### WHAT NEEDS TO BE DONE
Starting at the line that contains "Click the 市集 building icon", print every remaining line of the entries, unchanged, and output nothing more.

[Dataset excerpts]
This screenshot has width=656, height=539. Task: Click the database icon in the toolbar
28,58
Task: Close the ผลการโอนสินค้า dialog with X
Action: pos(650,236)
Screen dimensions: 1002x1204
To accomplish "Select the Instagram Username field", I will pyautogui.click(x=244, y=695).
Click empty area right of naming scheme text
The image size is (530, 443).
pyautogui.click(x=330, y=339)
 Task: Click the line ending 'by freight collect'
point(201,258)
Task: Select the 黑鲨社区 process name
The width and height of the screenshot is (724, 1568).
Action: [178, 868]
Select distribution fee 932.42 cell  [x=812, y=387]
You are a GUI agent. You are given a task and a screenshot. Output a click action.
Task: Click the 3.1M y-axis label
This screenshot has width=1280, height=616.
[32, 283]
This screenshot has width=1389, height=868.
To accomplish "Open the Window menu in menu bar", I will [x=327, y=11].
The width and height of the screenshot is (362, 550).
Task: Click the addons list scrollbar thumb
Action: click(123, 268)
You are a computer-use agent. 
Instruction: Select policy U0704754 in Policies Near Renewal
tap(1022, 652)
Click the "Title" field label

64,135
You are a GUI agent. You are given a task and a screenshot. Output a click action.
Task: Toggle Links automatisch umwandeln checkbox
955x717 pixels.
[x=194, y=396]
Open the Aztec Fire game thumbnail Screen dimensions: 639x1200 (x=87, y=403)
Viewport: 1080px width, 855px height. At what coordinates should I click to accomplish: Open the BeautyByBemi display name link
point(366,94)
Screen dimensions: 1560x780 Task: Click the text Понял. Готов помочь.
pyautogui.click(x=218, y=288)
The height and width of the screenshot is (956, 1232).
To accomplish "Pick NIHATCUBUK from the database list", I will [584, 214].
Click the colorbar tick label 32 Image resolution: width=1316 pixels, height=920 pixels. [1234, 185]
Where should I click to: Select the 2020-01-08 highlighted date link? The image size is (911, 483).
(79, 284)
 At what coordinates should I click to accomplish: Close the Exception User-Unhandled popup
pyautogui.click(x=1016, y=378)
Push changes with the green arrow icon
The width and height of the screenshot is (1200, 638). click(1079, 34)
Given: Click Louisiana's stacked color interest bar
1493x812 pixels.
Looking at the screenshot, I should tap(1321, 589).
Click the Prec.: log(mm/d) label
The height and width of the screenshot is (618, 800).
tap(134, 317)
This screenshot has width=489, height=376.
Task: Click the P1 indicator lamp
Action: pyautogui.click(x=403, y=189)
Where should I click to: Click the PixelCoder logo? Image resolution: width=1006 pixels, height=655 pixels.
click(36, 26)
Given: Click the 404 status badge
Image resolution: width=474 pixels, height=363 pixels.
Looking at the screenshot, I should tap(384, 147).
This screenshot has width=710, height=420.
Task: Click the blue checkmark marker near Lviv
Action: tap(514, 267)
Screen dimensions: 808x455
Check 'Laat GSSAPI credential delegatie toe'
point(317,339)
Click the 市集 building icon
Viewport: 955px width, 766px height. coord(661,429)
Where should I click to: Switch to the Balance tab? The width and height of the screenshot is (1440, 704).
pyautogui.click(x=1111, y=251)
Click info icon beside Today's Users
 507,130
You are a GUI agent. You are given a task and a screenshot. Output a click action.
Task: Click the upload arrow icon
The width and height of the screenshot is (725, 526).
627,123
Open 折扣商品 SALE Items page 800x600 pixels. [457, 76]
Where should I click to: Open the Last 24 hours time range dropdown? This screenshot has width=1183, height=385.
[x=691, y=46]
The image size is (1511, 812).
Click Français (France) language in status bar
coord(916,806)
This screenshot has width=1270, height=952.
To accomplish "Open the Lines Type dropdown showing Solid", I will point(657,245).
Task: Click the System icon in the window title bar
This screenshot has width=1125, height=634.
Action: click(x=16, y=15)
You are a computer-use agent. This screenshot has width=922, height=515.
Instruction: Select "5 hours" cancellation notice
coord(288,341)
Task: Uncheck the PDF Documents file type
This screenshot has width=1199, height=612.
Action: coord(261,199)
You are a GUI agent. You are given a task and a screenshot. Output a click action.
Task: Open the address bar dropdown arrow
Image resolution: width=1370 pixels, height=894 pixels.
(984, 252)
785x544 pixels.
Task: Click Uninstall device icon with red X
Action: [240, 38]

### TASK ANSWER
Click the 市集 building icon
Viewport: 955px width, 766px height. coord(661,429)
Where should I click to: Switch to the Balance tab? The width and height of the screenshot is (1440, 704).
pyautogui.click(x=1111, y=251)
Click info icon beside Today's Users
 507,130
You are a GUI agent. You are given a task and a screenshot. Output a click action.
Task: Click the upload arrow icon
The width and height of the screenshot is (725, 526).
627,123
Open 折扣商品 SALE Items page 800x600 pixels. [457, 76]
Where should I click to: Open the Last 24 hours time range dropdown? This screenshot has width=1183, height=385.
[x=691, y=46]
The image size is (1511, 812).
Click Français (France) language in status bar
coord(916,806)
This screenshot has width=1270, height=952.
To accomplish "Open the Lines Type dropdown showing Solid", I will point(657,245).
Task: Click the System icon in the window title bar
This screenshot has width=1125, height=634.
Action: click(x=16, y=15)
You are a computer-use agent. This screenshot has width=922, height=515.
Instruction: Select "5 hours" cancellation notice
coord(288,341)
Task: Uncheck the PDF Documents file type
This screenshot has width=1199, height=612.
Action: coord(261,199)
You are a GUI agent. You are given a task and a screenshot. Output a click action.
Task: Open the address bar dropdown arrow
Image resolution: width=1370 pixels, height=894 pixels.
(984, 252)
785x544 pixels.
Task: Click Uninstall device icon with red X
Action: [240, 38]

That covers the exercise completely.